Hi Fintech Futurists —
Today we highlight the following:
AI: Traditional XGBoost machine learning model outperforms GPT-4o in credit risk prediction
LONG TAKE: Why credit fintech Tally burned through $170MM and still failed
PODCAST: Pipe's Pivot from Revenue Exchange to Digital Lending, with CEO Luke Voiles
CURATED UPDATES: Machine Models, AI Applications in Finance, Infrastructure & Middleware
To support this writing and access our full archive of newsletters, analyses, and guides to building in the Fintech & DeFi industries, see subscription options here.
Fintech Blueprint x Brainfood | Happy Hour
Are you based in London and love Fintech? We are planning a get-together for the community on September 10th in partnership with Fintech Brainfood’s Simon Taylor.
Meet us for an evening of Fintech networking, drinks, and nibbles! Would love to see you, register below.
AI: Traditional XGBoost machine learning model outperforms GPT-4o in credit risk prediction
Since ChatGPT went mainstream, the debate over whether large language models (LLMs) can make reliable financial decisions has gained significant attention in both academia and industry.
Previously, we explored how LLMs compare to analysts in financial statement analysis and earnings prediction. Now, their role expanding into areas like credit risk assessment, where 20% of respondents in McKinsey’s “Embracing Generative AI in Credit Risk” survey have already implemented at least one generative AI use case in their organizations.
Credit risk — the probability that a borrower might default — is a major concern for a wide range of financial institutions. Misjudgments in this area can lead to significant financial losses, impacting commercial and investment banks like JPMorgan Chase, insurance companies like AIG, and government-sponsored enterprises like Fannie Mae and Freddie Mac.
Credit ratings from Standard & Poor's, Moody's, and Fitch are the key indicators of a borrower's creditworthiness. These ratings directly influence lending decisions, interest rates, and capital allocation across the financial ecosystem, where institutional investors rely on them to judge risk exposure for their portfolios.
Credit rating downgrades can trigger a cascade of effects, including higher borrowing costs and reduced access to capital markets. For example, during the 2008 financial crisis, AIG's credit rating downgrade exacerbated its liquidity crisis, ultimately leading to a $182B government bailout. Accurately predicting these rating shifts is especially important for funds with strict investment mandates, such as pension funds, which are prohibited from holding subprime or speculative-grade assets.
Predicting credit risk is not a new challenge.
Traditional methods have long involved analyzing financial statements, applying credit scoring models, and assessing collateral. However, these approaches often rely heavily on historical data — overlooking the real-time, dynamic factors that can influence a borrower’s financial condition. The 2008 subprime mortgage crisis serves as a reminder of the consequences of misjudging credit risk.
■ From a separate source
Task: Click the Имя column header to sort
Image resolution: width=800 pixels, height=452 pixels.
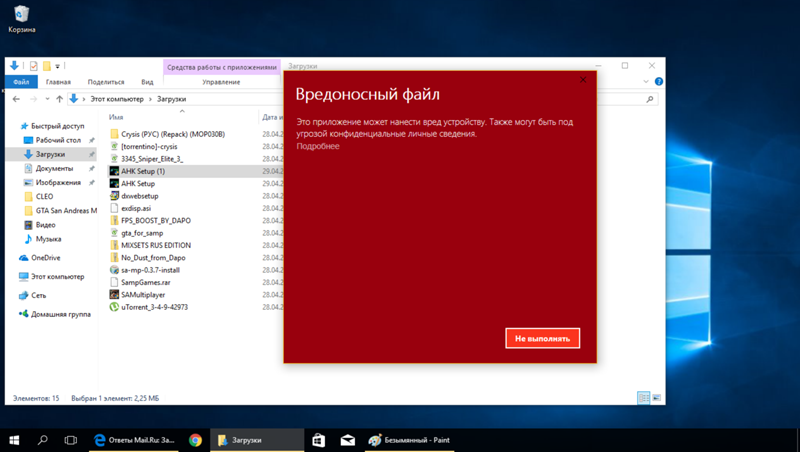Action: pyautogui.click(x=117, y=117)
To try and mitigate such mistakes, machine learning (ML) algorithms have significantly improved credit risk assessment. Among these, Gradient Boosting Machines, particularly XGBoost, have emerged as robust performers. XGBoost iteratively corrects prediction errors, effectively handles imbalanced datasets common in default prediction, and provides feature importance metrics through techniques like SHAP (SHapley Additive exPlanations) values.
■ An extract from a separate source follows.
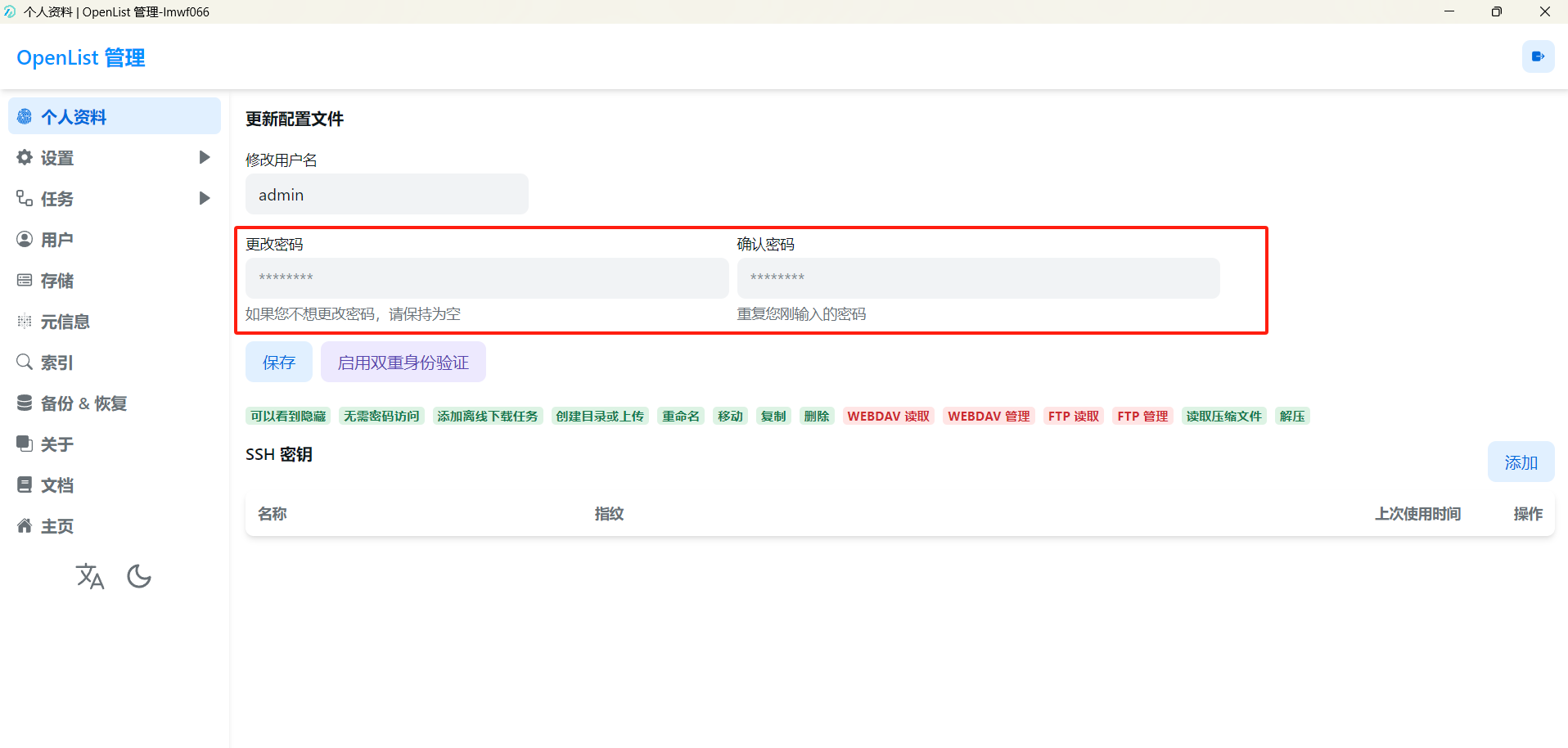Click the logout icon at top right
But will machine learning be superseded by generative AI?
Given that LLMs have shown strong performance across various financial domains, recent studies have begun evaluating their effectiveness in predicting credit rating changes. A recent study by three Oxford University researchers reveals that while LLMs excel at processing textual information, traditional ML methods still outperform them in handling numeric and multimodal data. The study used a dataset covering credit ratings from 1978 to 2017, alongside SEC filings — particularly the Management’s Discussion and Analysis section — and included macroeconomic data like labor statistics and interest rates.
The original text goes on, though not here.